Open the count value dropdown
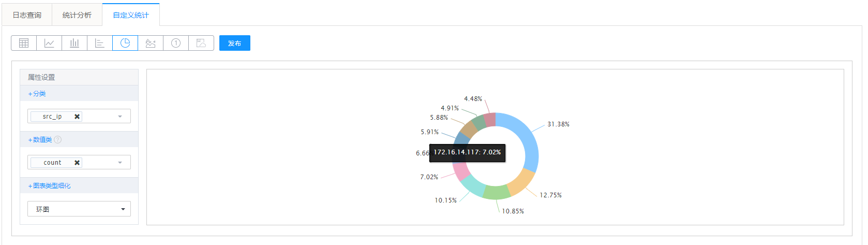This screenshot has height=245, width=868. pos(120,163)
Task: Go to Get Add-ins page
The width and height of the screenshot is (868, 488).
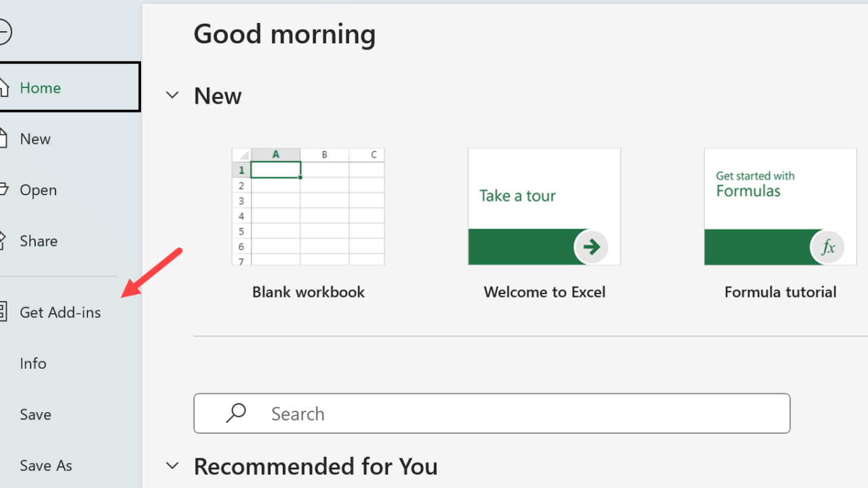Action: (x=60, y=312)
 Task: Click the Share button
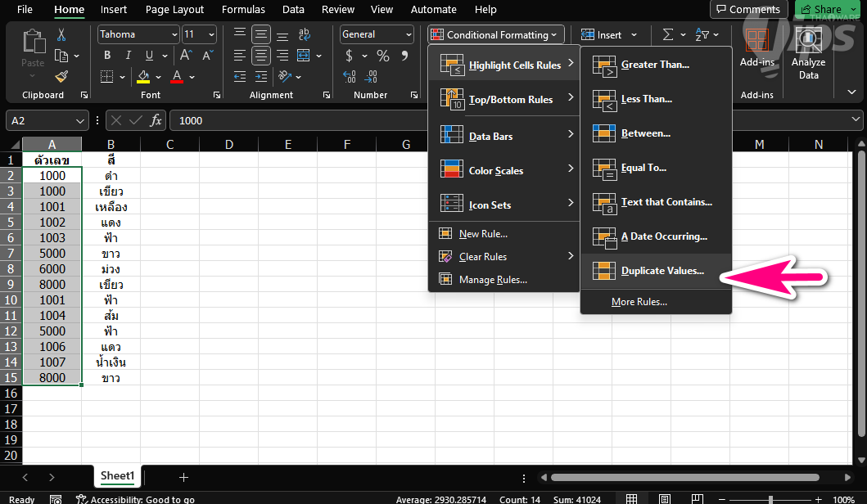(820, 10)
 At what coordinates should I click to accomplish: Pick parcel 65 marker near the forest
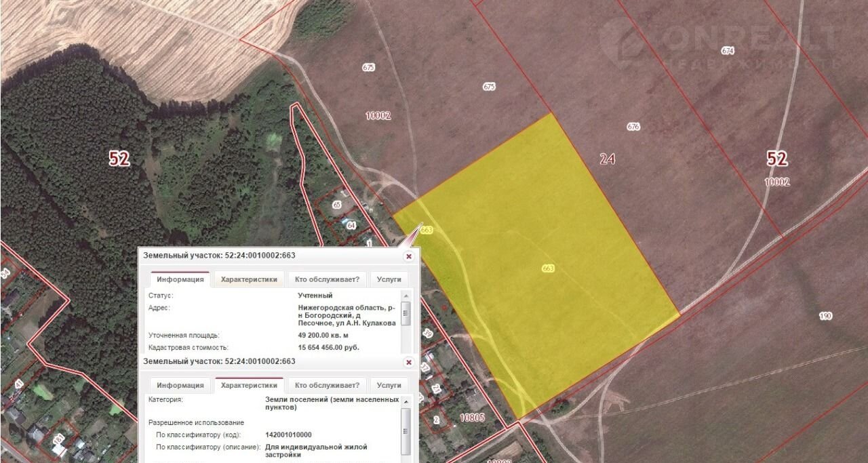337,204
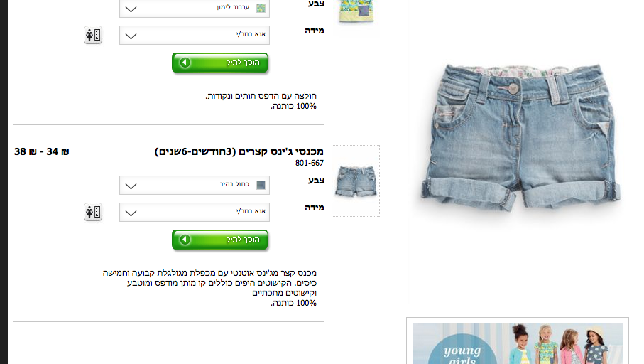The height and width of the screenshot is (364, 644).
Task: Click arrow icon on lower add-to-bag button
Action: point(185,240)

⁂

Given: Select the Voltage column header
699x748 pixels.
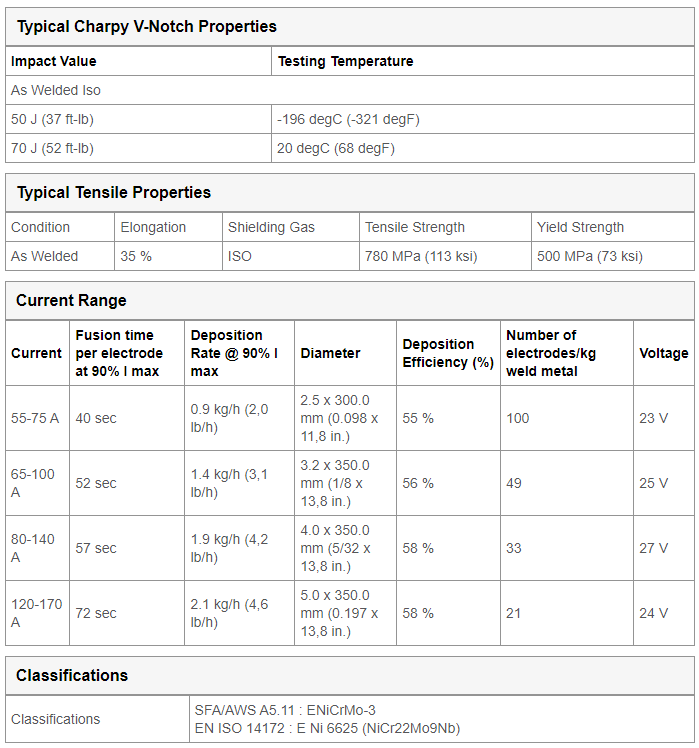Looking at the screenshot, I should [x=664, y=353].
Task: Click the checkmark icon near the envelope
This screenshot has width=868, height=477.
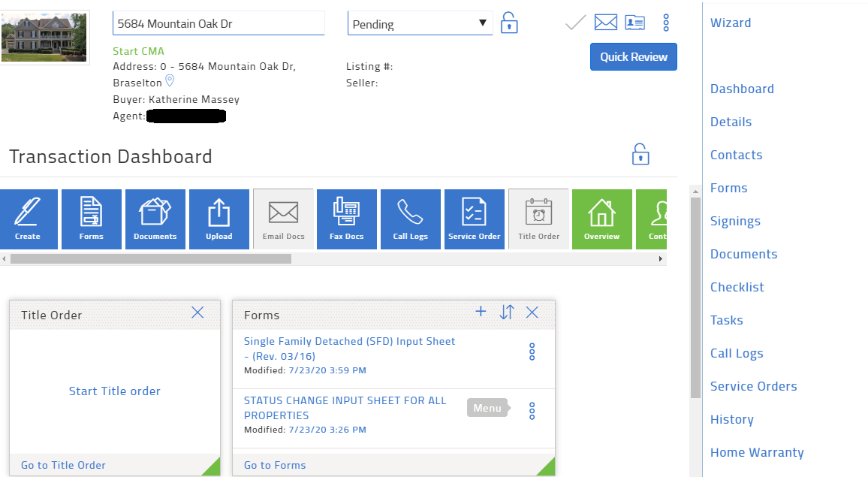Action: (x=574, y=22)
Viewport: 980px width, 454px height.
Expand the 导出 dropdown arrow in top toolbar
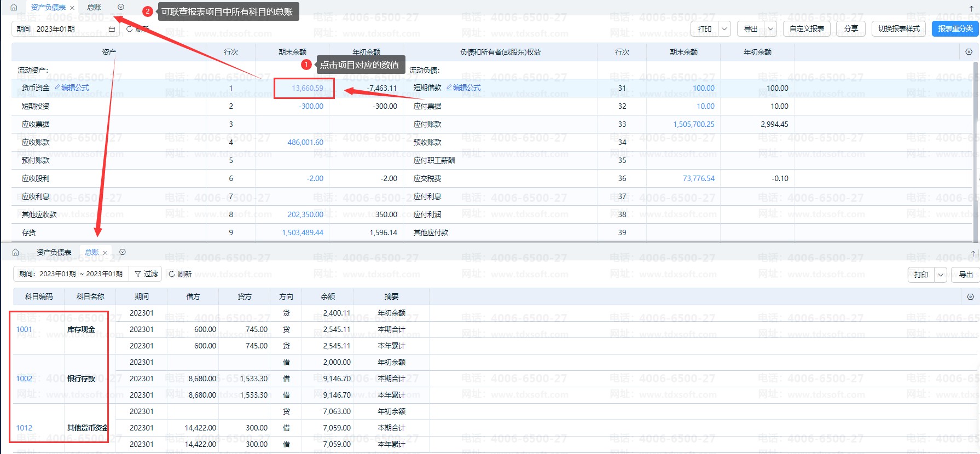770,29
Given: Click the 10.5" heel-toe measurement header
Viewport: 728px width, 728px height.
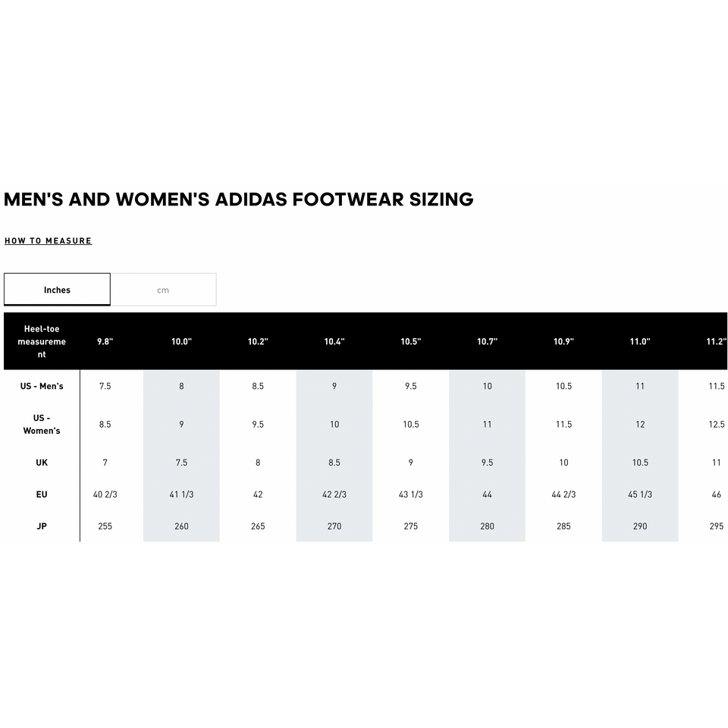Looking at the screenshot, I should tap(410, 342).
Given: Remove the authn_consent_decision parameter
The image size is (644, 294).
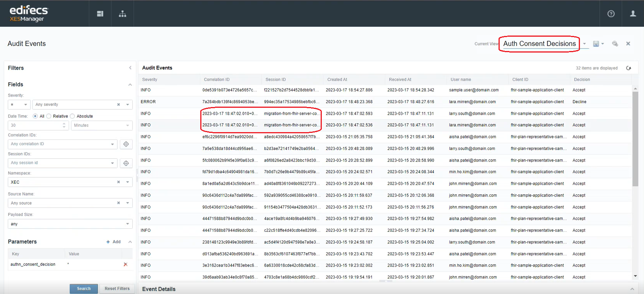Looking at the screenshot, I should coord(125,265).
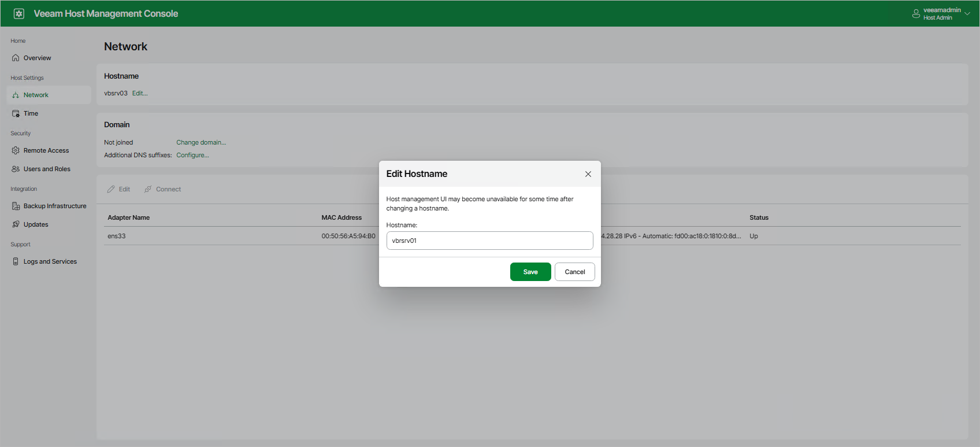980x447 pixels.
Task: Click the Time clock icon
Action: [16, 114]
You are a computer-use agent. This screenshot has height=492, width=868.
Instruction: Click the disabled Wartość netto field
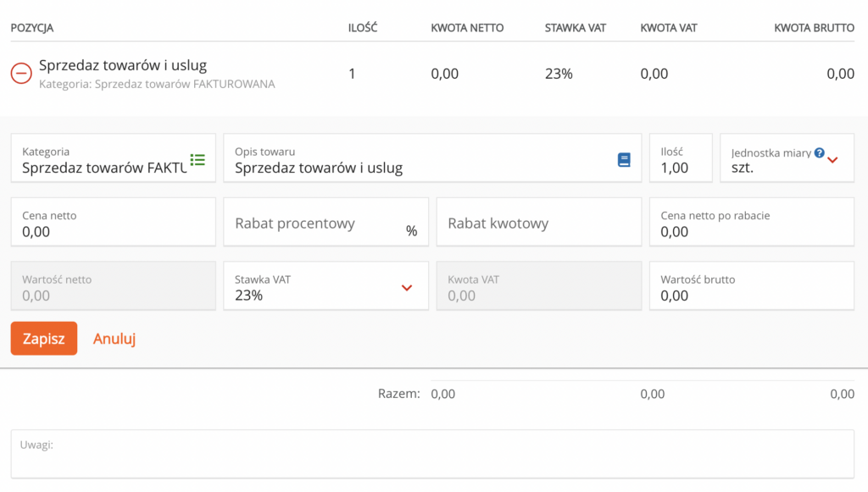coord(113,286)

⁂

Go through the material above and copy each line that has the word "header".

Given: Select the Voltage column header
Given: Click the 10.5" heel-toe measurement header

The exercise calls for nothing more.